Please copy out every one of the following lines verbatim.

Location data for words and elements:
----

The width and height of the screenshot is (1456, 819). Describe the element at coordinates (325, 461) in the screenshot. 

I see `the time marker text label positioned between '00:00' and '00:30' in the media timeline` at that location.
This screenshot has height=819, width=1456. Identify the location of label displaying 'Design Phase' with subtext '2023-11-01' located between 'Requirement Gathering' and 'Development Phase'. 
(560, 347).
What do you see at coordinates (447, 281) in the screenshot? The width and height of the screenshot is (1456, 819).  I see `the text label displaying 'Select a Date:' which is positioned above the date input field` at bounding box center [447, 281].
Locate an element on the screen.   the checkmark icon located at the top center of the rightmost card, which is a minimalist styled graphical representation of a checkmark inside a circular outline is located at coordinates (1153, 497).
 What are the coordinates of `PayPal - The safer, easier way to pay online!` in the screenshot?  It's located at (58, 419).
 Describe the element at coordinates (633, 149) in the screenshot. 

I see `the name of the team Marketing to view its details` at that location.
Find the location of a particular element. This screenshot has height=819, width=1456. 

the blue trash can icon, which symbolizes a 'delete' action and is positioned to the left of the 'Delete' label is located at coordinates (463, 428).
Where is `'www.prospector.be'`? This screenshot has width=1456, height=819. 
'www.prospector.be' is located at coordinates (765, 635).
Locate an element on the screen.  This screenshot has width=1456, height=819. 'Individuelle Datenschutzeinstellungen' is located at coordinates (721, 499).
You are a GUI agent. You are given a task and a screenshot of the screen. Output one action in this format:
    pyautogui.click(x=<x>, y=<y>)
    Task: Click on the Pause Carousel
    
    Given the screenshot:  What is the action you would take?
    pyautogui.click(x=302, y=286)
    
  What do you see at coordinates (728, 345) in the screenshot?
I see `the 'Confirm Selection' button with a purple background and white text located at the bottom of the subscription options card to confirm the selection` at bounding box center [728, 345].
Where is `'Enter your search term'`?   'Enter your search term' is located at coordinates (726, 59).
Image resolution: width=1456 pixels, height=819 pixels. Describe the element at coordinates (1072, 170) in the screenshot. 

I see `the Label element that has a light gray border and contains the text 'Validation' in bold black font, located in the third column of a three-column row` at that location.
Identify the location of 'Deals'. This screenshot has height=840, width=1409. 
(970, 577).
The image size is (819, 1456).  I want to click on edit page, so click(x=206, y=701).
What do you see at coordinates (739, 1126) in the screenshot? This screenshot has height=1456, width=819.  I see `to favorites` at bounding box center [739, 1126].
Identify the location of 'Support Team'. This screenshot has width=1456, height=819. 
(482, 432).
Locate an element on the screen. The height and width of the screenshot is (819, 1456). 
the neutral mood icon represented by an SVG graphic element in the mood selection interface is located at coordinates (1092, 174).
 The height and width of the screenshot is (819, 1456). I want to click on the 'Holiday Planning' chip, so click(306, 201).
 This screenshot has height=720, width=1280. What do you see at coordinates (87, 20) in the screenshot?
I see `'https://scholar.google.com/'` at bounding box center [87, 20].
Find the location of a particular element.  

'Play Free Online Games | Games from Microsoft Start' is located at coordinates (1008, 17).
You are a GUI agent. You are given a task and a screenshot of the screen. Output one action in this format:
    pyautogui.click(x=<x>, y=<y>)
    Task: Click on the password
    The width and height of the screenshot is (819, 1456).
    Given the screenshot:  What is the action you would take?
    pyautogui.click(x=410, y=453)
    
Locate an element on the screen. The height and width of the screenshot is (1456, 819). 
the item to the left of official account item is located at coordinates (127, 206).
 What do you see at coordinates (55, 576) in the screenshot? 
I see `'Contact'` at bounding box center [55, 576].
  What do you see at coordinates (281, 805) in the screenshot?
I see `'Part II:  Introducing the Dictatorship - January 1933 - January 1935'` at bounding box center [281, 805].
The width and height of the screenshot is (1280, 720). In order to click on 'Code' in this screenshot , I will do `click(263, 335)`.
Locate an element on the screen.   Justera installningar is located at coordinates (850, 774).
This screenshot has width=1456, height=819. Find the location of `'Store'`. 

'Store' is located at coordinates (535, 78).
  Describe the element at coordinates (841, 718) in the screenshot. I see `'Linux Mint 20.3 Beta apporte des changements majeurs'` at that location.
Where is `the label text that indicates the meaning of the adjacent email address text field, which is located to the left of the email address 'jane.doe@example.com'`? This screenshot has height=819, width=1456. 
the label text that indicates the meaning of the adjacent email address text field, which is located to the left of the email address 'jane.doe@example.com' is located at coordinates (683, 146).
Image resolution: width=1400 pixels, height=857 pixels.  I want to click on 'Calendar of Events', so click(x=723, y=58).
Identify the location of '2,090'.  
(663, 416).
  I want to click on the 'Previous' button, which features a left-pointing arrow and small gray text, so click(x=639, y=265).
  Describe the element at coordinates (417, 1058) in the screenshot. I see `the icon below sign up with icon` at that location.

----

THE OUTPUT:
The width and height of the screenshot is (1456, 819). Describe the element at coordinates (325, 461) in the screenshot. 

I see `the time marker text label positioned between '00:00' and '00:30' in the media timeline` at that location.
This screenshot has height=819, width=1456. Identify the location of label displaying 'Design Phase' with subtext '2023-11-01' located between 'Requirement Gathering' and 'Development Phase'. 
(560, 347).
What do you see at coordinates (447, 281) in the screenshot? The width and height of the screenshot is (1456, 819).  I see `the text label displaying 'Select a Date:' which is positioned above the date input field` at bounding box center [447, 281].
Locate an element on the screen.   the checkmark icon located at the top center of the rightmost card, which is a minimalist styled graphical representation of a checkmark inside a circular outline is located at coordinates (1153, 497).
 What are the coordinates of `PayPal - The safer, easier way to pay online!` in the screenshot?  It's located at (58, 419).
 Describe the element at coordinates (633, 149) in the screenshot. 

I see `the name of the team Marketing to view its details` at that location.
Find the location of a particular element. This screenshot has height=819, width=1456. 

the blue trash can icon, which symbolizes a 'delete' action and is positioned to the left of the 'Delete' label is located at coordinates (463, 428).
Where is `'www.prospector.be'`? This screenshot has width=1456, height=819. 
'www.prospector.be' is located at coordinates (765, 635).
Locate an element on the screen.  This screenshot has width=1456, height=819. 'Individuelle Datenschutzeinstellungen' is located at coordinates (721, 499).
You are a GUI agent. You are given a task and a screenshot of the screen. Output one action in this format:
    pyautogui.click(x=<x>, y=<y>)
    Task: Click on the Pause Carousel
    
    Given the screenshot:  What is the action you would take?
    pyautogui.click(x=302, y=286)
    
  What do you see at coordinates (728, 345) in the screenshot?
I see `the 'Confirm Selection' button with a purple background and white text located at the bottom of the subscription options card to confirm the selection` at bounding box center [728, 345].
Where is `'Enter your search term'`?   'Enter your search term' is located at coordinates (726, 59).
Image resolution: width=1456 pixels, height=819 pixels. Describe the element at coordinates (1072, 170) in the screenshot. 

I see `the Label element that has a light gray border and contains the text 'Validation' in bold black font, located in the third column of a three-column row` at that location.
Identify the location of 'Deals'. This screenshot has height=840, width=1409. 
(970, 577).
The image size is (819, 1456).  I want to click on edit page, so click(x=206, y=701).
What do you see at coordinates (739, 1126) in the screenshot? This screenshot has height=1456, width=819.  I see `to favorites` at bounding box center [739, 1126].
Identify the location of 'Support Team'. This screenshot has width=1456, height=819. 
(482, 432).
Locate an element on the screen. The height and width of the screenshot is (819, 1456). 
the neutral mood icon represented by an SVG graphic element in the mood selection interface is located at coordinates (1092, 174).
 The height and width of the screenshot is (819, 1456). I want to click on the 'Holiday Planning' chip, so click(306, 201).
 This screenshot has height=720, width=1280. What do you see at coordinates (87, 20) in the screenshot?
I see `'https://scholar.google.com/'` at bounding box center [87, 20].
Find the location of a particular element.  

'Play Free Online Games | Games from Microsoft Start' is located at coordinates (1008, 17).
You are a GUI agent. You are given a task and a screenshot of the screen. Output one action in this format:
    pyautogui.click(x=<x>, y=<y>)
    Task: Click on the password
    The width and height of the screenshot is (819, 1456).
    Given the screenshot:  What is the action you would take?
    pyautogui.click(x=410, y=453)
    
Locate an element on the screen. The height and width of the screenshot is (1456, 819). 
the item to the left of official account item is located at coordinates (127, 206).
 What do you see at coordinates (55, 576) in the screenshot? 
I see `'Contact'` at bounding box center [55, 576].
  What do you see at coordinates (281, 805) in the screenshot?
I see `'Part II:  Introducing the Dictatorship - January 1933 - January 1935'` at bounding box center [281, 805].
The width and height of the screenshot is (1280, 720). In order to click on 'Code' in this screenshot , I will do `click(263, 335)`.
Locate an element on the screen.   Justera installningar is located at coordinates (850, 774).
This screenshot has width=1456, height=819. Find the location of `'Store'`. 

'Store' is located at coordinates (535, 78).
  Describe the element at coordinates (841, 718) in the screenshot. I see `'Linux Mint 20.3 Beta apporte des changements majeurs'` at that location.
Where is `the label text that indicates the meaning of the adjacent email address text field, which is located to the left of the email address 'jane.doe@example.com'`? This screenshot has height=819, width=1456. 
the label text that indicates the meaning of the adjacent email address text field, which is located to the left of the email address 'jane.doe@example.com' is located at coordinates (683, 146).
Image resolution: width=1400 pixels, height=857 pixels.  I want to click on 'Calendar of Events', so click(x=723, y=58).
Identify the location of '2,090'.  
(663, 416).
  I want to click on the 'Previous' button, which features a left-pointing arrow and small gray text, so click(x=639, y=265).
  Describe the element at coordinates (417, 1058) in the screenshot. I see `the icon below sign up with icon` at that location.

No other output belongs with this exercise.